Her father was in there, probably washing his hands and brushing his teeths with peanut brittle. And Charlie’s goddamn shirt was in there. One of the plants was probably wearing it. Probably singing karaoke with her dad under the bathroom’s blinding lights.
Margaret was turning jaded.
The hours turned into green and gruesome iguanas.
There was no other explanation for their presence. It had to be time. And money. Those fucking rich, white punk-asses: they control time, money, SUV colors, and now: toe-sucking.
The narrator has gone sack of rototillers, Margaret noted.
¿Or not?
¿What the fuck was going on between this rich, white cartel and her father?
Meanwhile the plants continued breathing and sucking-up warm water that was decidedly not from the Colorado river. On further examination it looked like it was coming as treated water from Guantánamo Bay concentration camps.
Then it looked like Ford Cortina water that just wouldn’t run without sangria.

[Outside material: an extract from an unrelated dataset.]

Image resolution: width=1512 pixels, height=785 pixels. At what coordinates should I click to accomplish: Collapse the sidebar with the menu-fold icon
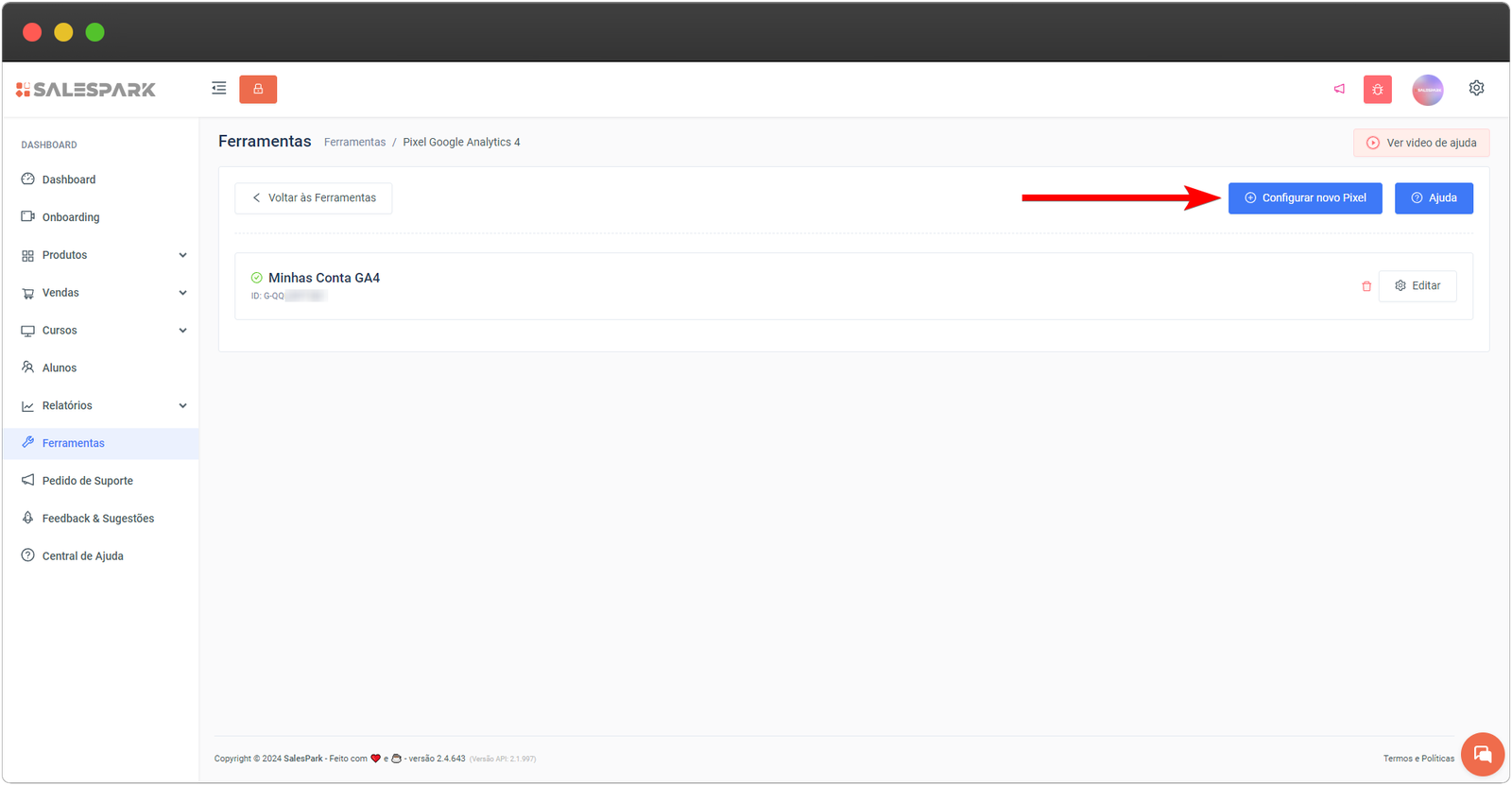219,89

Margaret knew what it was, as she tried to focus her eyes. It was time.
It wasn’t sangria... ¿right?
It couldn’t be sangria-powered-Ford-Cortinas.. ¿Could it?
It wasn’t green or gruesome iguanas... ¿Was it?
No.
¡It was time!
And time was emitting a sound like Dr. Spock had his tricorder out and was trying to determine if there was intelligent life in his baby book. He circled some crucial passage about babies and ear wax.
-¿Who was that? -Dr. Berger griped as Dr. Spock left the house-. ¿Margaret? ¿Charlie? -He called out-. ¿¡Who the fuck was that?! And, ¿why was he wearing that goofy outfit and the go-go boots?
But everyone was passed out, unconscious, or worse. Starting with Margaret, asleep in her bedroom.
“I see what’s going on -He thought, sitting down on the family’s stuffed camel-. Yes, I see what’s going on, and now I can only blame my self for having raised these idiots”.